REQUIRED ACTION: Retype the data in its entirety, with no word changed.

STORED DATA:
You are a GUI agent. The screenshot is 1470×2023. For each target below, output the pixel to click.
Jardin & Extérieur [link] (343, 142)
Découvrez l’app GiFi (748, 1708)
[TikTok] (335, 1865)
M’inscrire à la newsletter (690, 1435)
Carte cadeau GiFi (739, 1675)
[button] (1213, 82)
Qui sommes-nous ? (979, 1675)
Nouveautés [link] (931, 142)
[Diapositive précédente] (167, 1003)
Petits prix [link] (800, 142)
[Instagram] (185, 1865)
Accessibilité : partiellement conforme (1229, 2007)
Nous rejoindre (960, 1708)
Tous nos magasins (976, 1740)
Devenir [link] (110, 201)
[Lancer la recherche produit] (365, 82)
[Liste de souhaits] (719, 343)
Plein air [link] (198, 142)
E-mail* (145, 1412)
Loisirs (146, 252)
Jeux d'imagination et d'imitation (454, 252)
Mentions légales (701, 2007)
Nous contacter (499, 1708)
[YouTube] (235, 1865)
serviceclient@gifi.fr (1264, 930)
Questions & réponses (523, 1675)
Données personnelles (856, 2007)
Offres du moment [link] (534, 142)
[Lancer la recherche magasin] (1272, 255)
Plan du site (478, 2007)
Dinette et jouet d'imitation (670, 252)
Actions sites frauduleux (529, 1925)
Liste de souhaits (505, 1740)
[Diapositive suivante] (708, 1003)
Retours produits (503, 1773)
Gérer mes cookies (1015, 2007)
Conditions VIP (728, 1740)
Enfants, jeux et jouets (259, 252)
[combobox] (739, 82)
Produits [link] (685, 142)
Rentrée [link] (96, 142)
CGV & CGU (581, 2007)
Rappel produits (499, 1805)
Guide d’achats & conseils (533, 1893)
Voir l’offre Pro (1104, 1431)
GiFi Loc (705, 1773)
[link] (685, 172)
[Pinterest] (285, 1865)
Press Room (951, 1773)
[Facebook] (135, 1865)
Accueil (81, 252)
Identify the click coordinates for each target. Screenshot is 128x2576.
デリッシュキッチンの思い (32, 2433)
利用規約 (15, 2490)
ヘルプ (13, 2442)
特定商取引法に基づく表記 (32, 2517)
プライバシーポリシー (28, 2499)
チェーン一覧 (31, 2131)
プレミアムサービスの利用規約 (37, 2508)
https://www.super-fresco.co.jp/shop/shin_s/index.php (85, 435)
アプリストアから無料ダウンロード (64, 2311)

SOLUTION TO THE PROBLEM:
You are a GUI agent. The screenshot is 1470×2023. For each target below, output the pixel to click.
Jardin & Extérieur [link] (343, 142)
Découvrez l’app GiFi (748, 1708)
[TikTok] (335, 1865)
M’inscrire à la newsletter (690, 1435)
Carte cadeau GiFi (739, 1675)
[button] (1213, 82)
Qui sommes-nous ? (979, 1675)
Nouveautés [link] (931, 142)
[Diapositive précédente] (167, 1003)
Petits prix [link] (800, 142)
[Instagram] (185, 1865)
Accessibilité : partiellement conforme (1229, 2007)
Nous rejoindre (960, 1708)
Tous nos magasins (976, 1740)
Devenir [link] (110, 201)
[Lancer la recherche produit] (365, 82)
[Liste de souhaits] (719, 343)
Plein air [link] (198, 142)
E-mail* (145, 1412)
Loisirs (146, 252)
Jeux d'imagination et d'imitation (454, 252)
Mentions légales (701, 2007)
Nous contacter (499, 1708)
[YouTube] (235, 1865)
serviceclient@gifi.fr (1264, 930)
Questions & réponses (523, 1675)
Données personnelles (856, 2007)
Offres du moment [link] (534, 142)
[Lancer la recherche magasin] (1272, 255)
Plan du site (478, 2007)
Dinette et jouet d'imitation (670, 252)
Actions sites frauduleux (529, 1925)
Liste de souhaits (505, 1740)
[Diapositive suivante] (708, 1003)
Retours produits (503, 1773)
Gérer mes cookies (1015, 2007)
Conditions VIP (728, 1740)
Enfants, jeux et jouets (259, 252)
[combobox] (739, 82)
Produits [link] (685, 142)
Rentrée [link] (96, 142)
CGV & CGU (581, 2007)
Rappel produits (499, 1805)
Guide d’achats & conseils (533, 1893)
Voir l’offre Pro (1104, 1431)
GiFi Loc (705, 1773)
[link] (685, 172)
[Pinterest] (285, 1865)
Press Room (951, 1773)
[Facebook] (135, 1865)
Accueil (81, 252)
Identify the click coordinates for each target. Screenshot is 128x2576.
デリッシュキッチンの思い (32, 2433)
利用規約 (15, 2490)
ヘルプ (13, 2442)
特定商取引法に基づく表記 (32, 2517)
プライバシーポリシー (28, 2499)
チェーン一覧 (31, 2131)
プレミアムサービスの利用規約 (37, 2508)
https://www.super-fresco.co.jp/shop/shin_s/index.php (85, 435)
アプリストアから無料ダウンロード (64, 2311)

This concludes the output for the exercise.